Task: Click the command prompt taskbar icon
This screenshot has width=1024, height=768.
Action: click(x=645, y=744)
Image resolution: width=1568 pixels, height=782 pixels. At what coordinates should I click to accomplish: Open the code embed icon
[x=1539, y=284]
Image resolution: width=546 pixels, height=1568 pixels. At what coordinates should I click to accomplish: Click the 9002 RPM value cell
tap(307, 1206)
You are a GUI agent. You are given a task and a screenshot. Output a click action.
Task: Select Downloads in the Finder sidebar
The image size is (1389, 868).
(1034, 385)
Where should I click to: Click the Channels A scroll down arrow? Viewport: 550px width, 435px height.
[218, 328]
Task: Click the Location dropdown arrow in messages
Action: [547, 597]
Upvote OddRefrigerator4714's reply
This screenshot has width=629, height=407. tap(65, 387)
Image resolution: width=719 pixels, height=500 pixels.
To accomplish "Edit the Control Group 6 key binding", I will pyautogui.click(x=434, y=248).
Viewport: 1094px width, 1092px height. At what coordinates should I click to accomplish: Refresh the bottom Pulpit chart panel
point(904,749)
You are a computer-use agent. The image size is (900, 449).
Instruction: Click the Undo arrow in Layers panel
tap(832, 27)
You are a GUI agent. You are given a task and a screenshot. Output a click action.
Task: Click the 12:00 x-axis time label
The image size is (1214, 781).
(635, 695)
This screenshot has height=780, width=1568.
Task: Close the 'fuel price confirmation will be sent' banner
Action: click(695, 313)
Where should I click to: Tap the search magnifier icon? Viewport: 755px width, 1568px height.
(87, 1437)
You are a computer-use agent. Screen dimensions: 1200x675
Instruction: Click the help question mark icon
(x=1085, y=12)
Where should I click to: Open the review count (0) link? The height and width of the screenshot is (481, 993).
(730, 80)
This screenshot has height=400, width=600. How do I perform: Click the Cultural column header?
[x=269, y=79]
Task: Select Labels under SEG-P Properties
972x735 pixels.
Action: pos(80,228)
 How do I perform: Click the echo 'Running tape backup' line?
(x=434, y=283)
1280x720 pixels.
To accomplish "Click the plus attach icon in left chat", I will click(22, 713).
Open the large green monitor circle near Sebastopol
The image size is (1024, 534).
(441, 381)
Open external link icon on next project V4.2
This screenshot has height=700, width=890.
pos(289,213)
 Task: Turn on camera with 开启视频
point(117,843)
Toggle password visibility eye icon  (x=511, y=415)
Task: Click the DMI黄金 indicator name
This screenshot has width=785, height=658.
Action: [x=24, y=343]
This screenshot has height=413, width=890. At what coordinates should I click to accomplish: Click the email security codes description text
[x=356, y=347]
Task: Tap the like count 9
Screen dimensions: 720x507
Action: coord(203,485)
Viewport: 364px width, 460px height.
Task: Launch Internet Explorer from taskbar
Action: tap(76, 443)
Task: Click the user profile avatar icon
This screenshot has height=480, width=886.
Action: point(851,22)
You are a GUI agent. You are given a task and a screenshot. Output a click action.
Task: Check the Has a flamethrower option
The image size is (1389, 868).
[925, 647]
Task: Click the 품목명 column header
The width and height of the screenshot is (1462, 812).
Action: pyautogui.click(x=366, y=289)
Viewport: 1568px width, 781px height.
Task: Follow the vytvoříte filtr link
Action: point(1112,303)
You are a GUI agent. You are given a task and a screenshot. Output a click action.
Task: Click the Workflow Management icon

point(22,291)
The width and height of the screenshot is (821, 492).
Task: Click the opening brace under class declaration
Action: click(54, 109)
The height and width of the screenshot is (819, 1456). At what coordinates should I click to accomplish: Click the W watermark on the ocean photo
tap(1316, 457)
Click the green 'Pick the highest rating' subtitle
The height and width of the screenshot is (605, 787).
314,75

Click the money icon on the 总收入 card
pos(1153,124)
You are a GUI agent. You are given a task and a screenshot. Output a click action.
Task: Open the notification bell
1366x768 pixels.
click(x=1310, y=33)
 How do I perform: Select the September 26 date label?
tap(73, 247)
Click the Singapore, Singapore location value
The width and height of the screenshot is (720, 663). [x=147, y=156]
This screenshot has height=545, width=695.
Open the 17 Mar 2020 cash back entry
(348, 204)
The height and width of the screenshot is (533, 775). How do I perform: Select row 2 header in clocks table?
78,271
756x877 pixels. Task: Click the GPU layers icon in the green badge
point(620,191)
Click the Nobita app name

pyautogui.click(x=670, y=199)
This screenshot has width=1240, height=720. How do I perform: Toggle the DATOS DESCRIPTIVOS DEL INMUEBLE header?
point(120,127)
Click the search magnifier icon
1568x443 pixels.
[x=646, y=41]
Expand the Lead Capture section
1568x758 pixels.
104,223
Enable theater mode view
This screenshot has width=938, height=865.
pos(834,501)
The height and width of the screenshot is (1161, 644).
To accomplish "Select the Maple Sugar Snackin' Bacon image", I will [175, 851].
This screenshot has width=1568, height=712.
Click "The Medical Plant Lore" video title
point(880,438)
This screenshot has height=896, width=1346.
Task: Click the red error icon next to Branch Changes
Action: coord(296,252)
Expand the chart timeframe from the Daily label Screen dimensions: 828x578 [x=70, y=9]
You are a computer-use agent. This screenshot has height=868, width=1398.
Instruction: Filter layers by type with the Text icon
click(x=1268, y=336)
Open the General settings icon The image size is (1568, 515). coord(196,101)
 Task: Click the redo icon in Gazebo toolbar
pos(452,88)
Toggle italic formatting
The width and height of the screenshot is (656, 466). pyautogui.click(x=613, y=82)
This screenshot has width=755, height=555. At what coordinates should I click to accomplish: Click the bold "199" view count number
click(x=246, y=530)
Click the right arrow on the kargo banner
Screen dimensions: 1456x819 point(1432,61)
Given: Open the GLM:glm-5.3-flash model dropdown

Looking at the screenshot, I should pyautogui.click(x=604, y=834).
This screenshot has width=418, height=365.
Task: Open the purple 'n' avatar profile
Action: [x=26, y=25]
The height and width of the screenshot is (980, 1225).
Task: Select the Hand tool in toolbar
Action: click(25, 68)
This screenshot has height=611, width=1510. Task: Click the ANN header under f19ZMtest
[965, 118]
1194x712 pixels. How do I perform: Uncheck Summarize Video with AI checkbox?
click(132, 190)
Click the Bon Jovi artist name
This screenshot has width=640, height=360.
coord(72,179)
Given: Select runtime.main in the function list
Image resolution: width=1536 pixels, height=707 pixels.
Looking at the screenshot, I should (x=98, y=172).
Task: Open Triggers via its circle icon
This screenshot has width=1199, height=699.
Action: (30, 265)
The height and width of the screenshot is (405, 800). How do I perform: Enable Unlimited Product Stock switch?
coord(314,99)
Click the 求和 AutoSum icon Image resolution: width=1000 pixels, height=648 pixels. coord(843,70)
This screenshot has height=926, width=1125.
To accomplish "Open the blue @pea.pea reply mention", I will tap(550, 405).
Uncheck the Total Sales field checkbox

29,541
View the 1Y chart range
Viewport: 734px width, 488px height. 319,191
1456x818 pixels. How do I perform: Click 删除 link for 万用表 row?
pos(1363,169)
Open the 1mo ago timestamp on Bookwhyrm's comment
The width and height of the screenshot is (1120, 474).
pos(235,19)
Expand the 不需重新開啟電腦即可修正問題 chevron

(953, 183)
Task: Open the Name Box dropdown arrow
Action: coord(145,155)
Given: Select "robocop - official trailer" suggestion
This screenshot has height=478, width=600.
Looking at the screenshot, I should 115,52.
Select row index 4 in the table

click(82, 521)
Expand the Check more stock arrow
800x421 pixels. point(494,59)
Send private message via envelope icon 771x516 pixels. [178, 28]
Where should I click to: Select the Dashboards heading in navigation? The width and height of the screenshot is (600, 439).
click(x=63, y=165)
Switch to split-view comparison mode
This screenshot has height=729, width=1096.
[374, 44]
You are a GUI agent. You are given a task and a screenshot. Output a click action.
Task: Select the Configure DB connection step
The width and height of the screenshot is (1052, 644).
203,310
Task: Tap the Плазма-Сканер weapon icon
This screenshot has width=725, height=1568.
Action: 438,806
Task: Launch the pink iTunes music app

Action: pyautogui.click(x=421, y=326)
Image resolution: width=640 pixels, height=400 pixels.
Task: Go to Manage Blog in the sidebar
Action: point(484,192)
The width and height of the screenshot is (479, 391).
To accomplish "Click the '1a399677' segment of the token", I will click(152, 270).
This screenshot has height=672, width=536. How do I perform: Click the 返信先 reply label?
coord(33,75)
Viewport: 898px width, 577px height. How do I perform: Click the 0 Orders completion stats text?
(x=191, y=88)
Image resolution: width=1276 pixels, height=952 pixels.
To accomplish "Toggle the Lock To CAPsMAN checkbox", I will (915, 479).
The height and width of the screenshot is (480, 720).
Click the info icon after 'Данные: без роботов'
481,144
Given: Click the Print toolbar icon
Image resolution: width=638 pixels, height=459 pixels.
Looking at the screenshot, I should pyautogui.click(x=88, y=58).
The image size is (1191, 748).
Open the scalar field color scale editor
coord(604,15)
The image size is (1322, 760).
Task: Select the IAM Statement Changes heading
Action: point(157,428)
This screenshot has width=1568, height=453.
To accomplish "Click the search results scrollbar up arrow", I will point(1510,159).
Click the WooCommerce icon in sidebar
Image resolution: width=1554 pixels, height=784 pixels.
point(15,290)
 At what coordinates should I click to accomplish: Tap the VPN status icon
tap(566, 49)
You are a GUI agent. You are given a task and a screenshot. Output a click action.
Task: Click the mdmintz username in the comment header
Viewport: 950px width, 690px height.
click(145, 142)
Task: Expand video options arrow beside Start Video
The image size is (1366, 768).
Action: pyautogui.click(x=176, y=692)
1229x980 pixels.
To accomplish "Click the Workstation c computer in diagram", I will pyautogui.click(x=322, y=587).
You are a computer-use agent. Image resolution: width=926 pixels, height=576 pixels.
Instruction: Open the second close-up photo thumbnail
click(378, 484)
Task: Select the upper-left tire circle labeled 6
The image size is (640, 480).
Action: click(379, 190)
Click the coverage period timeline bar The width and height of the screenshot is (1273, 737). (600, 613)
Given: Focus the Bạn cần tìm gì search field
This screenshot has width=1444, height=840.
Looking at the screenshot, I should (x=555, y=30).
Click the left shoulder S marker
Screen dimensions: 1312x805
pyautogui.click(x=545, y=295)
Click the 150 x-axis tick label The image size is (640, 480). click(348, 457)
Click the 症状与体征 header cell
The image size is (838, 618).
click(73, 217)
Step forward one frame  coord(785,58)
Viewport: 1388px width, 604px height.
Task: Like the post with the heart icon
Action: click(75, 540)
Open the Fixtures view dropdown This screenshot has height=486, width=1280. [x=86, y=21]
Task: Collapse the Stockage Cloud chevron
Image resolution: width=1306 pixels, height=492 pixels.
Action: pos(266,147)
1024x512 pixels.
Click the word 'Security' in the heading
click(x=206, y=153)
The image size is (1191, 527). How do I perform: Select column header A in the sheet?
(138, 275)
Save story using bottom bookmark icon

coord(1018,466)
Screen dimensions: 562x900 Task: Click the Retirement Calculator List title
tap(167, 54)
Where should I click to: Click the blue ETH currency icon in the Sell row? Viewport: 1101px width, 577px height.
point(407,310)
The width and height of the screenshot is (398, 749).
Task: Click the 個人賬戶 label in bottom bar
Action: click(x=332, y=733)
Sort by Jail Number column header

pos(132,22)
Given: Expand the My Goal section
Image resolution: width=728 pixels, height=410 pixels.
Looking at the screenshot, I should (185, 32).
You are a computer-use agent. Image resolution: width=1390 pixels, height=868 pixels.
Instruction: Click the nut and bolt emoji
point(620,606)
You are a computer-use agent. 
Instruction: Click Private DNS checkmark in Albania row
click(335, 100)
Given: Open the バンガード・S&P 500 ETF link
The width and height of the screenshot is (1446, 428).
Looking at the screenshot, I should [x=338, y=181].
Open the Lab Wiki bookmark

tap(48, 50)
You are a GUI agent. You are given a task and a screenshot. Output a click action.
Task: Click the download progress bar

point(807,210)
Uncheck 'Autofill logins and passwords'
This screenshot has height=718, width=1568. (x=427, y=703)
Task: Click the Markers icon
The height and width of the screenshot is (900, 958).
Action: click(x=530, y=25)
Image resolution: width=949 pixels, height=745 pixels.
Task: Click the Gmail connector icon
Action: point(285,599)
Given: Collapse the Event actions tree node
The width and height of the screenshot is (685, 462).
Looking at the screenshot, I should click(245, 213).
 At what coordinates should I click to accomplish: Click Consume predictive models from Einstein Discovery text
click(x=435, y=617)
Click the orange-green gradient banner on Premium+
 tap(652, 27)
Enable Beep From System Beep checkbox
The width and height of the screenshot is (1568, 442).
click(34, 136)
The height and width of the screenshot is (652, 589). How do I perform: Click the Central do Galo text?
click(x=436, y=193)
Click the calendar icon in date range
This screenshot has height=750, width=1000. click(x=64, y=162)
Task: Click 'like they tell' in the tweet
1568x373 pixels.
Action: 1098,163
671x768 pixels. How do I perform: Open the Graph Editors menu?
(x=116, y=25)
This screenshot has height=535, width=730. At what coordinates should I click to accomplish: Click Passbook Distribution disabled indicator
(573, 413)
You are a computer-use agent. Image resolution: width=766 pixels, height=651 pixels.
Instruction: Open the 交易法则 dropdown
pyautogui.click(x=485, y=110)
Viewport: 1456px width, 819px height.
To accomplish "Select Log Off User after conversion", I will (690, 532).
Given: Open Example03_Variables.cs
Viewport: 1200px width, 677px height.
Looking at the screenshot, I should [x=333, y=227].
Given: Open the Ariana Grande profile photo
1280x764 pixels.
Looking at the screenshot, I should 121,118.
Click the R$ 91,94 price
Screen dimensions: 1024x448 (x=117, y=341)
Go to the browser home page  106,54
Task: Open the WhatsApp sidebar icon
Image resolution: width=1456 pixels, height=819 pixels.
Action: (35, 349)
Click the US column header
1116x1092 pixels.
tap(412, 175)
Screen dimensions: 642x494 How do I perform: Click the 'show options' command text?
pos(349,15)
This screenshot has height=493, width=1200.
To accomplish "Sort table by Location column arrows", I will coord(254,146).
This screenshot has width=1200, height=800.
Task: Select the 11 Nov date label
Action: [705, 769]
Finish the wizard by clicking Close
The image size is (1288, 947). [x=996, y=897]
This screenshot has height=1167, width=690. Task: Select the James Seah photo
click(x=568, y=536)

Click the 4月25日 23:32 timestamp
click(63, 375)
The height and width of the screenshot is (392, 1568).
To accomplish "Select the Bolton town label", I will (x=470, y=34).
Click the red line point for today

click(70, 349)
++++
### REQUIREMENT:
Look through the material above and print exactly the lines from the one containing "How do I perform: Click the echo" to the one containing "1280x720 pixels.", both included, and nothing more.

### OUTPUT:
 How do I perform: Click the echo 'Running tape backup' line?
(x=434, y=283)
1280x720 pixels.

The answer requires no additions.